La Copenhagen Wheel è intelligente, reattiva ed elegante e costituisce un nuovo emblema della mobilità urbana. Essa trasforma velocemente delle normali biciclette in biciclette elettriche ibride che funzionano anche come unità mobili dotate di sensori. La Copenhagen Wheel permette di catturare l’energia dispersa mentre si pedala e si frena e di risparmiarla per quando si ha necessità di un po’ di spinta. Essa è in grado di mappare i livelli di inquinamento, la congestione del traffico e le condizioni della strada in tempo reale. Controllata attraverso lo smart phone, la Copenhagen Wheel diventa una estensione naturale della vita di tutti i giorni. Si può utilizzare il telefono per bloccare e sbloccare la bici, cambiare marcia e selezionare quanta assistenza si desidera dal motore. Mentre si pedala l’unità dotata di sensori posta sulla ruota è in grado di segnalare il livello di sforzo compiuto e di captare informazioni riguardanti l’ambiente circostante, quali le condizioni della strada, il monossido di carbonio, l’ossido di azoto, il rumore, la temperatura ambientale e l’umidità relativa. Si può avere accesso a questi dati attraverso il telefono o il web ed utilizzarli per pianificare percorsi ciclabili più sani, per raggiungere traguardi di esercizio fisico o per unirsi agli amici lungo la strada.
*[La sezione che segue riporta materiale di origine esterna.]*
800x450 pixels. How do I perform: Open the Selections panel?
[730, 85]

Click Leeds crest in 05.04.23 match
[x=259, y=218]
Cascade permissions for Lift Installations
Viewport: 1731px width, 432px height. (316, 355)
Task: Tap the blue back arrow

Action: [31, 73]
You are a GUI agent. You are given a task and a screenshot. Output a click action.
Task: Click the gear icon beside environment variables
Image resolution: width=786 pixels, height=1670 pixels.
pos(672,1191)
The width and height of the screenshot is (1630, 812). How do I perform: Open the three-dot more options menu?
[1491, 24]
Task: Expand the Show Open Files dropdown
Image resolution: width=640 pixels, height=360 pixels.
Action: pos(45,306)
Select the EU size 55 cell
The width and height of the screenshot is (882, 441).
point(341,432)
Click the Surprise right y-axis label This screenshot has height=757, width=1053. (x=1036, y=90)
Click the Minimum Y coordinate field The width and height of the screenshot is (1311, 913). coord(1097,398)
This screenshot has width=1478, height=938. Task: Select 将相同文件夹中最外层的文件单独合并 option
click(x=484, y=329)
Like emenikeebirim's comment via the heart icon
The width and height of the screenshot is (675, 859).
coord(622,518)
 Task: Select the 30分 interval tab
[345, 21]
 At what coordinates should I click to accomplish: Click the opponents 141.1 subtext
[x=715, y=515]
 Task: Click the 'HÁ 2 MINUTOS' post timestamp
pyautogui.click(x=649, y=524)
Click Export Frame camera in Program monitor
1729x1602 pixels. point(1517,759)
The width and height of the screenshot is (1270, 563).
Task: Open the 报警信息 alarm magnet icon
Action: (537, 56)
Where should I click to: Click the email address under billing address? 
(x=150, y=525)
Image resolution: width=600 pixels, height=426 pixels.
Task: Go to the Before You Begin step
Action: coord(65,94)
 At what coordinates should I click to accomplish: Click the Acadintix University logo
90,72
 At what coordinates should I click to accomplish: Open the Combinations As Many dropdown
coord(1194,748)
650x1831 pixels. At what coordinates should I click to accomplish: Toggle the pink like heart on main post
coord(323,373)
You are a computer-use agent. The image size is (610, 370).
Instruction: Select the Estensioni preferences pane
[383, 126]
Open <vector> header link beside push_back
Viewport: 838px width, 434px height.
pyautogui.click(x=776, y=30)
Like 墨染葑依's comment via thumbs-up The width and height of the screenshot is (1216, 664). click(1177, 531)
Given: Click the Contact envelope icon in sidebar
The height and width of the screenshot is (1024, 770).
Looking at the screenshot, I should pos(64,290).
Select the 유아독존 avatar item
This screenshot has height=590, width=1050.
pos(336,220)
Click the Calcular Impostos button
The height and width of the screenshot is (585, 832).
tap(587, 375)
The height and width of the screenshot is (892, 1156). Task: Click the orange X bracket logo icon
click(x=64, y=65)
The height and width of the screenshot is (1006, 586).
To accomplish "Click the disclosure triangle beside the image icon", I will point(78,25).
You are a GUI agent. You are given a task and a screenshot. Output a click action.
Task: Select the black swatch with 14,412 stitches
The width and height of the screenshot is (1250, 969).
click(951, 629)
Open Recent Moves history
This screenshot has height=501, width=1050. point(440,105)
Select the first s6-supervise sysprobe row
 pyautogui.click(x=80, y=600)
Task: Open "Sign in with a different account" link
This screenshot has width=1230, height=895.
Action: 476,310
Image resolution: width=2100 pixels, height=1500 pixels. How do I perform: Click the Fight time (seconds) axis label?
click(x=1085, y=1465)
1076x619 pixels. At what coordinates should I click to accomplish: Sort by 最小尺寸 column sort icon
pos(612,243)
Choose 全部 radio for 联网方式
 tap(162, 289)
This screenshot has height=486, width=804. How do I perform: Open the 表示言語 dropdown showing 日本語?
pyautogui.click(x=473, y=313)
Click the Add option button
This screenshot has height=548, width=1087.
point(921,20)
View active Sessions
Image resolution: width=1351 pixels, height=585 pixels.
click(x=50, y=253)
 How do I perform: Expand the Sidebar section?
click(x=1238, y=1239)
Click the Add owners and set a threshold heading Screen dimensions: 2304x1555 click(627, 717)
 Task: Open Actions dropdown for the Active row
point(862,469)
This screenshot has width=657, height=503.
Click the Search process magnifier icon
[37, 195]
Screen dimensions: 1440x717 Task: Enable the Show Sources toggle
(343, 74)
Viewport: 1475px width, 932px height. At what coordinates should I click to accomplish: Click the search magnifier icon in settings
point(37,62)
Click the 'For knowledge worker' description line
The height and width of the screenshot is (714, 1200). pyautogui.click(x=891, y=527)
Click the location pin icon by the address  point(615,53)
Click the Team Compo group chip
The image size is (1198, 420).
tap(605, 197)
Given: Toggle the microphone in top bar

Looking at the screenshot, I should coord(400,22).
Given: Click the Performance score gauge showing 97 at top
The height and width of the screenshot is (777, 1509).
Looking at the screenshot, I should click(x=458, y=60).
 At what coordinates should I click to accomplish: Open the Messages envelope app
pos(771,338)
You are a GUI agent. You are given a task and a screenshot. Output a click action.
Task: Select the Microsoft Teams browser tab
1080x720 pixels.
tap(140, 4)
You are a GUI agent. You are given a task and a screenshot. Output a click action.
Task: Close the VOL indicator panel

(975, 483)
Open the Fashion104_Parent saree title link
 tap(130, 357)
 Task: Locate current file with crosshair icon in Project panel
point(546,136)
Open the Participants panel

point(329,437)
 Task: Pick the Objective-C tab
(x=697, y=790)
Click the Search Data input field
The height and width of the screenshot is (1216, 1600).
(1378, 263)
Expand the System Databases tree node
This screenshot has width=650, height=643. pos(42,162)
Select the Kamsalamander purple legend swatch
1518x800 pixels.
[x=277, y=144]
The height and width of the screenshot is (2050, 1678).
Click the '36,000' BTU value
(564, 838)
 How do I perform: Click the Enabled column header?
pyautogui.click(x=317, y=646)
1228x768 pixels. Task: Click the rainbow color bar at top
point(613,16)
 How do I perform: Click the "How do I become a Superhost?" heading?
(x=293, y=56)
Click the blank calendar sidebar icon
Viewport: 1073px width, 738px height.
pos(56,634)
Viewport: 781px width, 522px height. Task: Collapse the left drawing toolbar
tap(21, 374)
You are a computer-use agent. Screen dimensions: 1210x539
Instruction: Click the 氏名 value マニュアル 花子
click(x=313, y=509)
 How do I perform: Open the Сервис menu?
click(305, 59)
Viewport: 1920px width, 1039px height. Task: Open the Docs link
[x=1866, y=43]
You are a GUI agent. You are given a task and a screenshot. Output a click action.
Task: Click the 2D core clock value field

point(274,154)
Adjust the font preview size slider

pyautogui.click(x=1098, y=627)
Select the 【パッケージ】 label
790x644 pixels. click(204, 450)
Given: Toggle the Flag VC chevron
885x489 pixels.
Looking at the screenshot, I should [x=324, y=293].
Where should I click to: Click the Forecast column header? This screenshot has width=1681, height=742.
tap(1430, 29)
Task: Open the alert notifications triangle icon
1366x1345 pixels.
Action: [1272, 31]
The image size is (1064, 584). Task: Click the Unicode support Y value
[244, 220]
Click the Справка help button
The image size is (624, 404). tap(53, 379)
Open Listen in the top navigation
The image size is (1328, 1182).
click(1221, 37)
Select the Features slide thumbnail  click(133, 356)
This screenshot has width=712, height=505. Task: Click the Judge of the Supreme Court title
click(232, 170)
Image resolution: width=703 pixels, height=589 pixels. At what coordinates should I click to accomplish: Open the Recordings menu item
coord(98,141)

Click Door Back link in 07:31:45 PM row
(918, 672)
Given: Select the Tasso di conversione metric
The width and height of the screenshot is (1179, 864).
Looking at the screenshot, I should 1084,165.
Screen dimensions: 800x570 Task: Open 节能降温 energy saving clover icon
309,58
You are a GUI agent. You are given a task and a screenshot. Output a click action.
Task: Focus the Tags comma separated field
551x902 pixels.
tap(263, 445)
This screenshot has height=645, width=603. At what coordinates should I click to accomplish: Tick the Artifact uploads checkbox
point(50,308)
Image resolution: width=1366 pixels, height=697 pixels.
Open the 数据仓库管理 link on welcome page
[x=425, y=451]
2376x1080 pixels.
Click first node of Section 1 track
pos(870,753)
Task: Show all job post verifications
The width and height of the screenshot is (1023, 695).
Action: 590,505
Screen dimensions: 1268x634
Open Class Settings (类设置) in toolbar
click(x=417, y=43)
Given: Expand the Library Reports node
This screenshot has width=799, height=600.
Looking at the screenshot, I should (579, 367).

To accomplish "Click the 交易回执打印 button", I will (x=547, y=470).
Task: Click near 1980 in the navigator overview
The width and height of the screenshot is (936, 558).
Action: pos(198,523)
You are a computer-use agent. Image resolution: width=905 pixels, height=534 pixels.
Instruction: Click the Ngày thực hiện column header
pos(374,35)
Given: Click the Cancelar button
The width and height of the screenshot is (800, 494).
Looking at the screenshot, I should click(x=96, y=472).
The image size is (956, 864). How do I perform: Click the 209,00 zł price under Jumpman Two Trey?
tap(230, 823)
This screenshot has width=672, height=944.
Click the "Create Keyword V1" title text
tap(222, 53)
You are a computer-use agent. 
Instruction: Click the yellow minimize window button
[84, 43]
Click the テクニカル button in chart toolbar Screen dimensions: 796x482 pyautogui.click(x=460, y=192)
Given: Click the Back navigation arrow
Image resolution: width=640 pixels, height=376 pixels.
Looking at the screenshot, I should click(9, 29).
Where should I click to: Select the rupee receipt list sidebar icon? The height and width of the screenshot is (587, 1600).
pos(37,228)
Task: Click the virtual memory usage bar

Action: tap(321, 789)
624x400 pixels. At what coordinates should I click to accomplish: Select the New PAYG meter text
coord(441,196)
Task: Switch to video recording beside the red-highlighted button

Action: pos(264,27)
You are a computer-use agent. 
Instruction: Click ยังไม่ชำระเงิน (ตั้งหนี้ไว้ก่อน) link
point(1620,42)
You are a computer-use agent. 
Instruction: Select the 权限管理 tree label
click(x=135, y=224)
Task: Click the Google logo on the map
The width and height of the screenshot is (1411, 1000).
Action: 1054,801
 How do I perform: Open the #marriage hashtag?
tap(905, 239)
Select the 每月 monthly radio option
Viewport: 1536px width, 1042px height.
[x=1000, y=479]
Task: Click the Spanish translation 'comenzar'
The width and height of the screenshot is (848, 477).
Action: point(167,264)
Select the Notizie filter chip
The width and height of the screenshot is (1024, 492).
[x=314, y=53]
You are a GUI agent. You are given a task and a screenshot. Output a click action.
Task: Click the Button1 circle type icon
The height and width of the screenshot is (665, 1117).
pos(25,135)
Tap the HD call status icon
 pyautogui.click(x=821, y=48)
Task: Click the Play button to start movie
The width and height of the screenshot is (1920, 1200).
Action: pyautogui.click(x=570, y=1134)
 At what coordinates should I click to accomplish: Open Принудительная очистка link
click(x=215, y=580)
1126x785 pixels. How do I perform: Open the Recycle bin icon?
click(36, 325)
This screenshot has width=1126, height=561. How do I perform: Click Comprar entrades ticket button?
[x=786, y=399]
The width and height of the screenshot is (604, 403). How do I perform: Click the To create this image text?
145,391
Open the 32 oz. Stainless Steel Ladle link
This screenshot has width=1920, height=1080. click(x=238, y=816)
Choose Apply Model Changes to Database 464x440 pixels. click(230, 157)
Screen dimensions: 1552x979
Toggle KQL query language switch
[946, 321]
Si possono anche condividere queste informazioni con gli amici, o con la città – in modo anonimo se si preferisce – contribuendo in questo modo al capillare database sulle informazioni ambientali dal quale tutti possiamo trarre beneficio.

Un progetto di SENSEable City Lab, MIT con Ducati Energia S.p.a con il supporto del Ministero dell’Ambiente e della Tutela del Territorio e del Mare

Team:
Carlo Ratti, Direttore;
Assaf Biderman, Direttore associato;
Christine Outram, Project Leader;
Rex Britter; Andrea Cassi; Xiaoji Chen; Jennifer Dunnam; Paula Echeverri; Myshkin Ingawale; Ari Kardasis; E Roon Kang; Sey Min;
Max Tomasinelli, Fotografo

Il SENSEable City Lab, MIT indaga come le tecnologie digitali stiano cambiando il modo in cui vivono le persone e le implicazioni che ne conseguono su scala urbana. Ne è direttore Carlo Ratti – un architetto e ingegnere che dirige anche un fiorente studio a Torino – che fondò il laboratorio nel 2004 all’interno del Department of Urban Studies and Planning al MIT. Al lavoro del laboratorio sono state dedicate ampie pubblicazioni suscitando l’interesse di varie prestigiose manifestazioni e istituzioni internazionali tra cui ricordiamo la Biennale di Architettura di Venezia (2006), EXPO (2008), The Museum of Modern Art, NYC (2008) e la UN Climate Change Conference, Copenhagen (2009).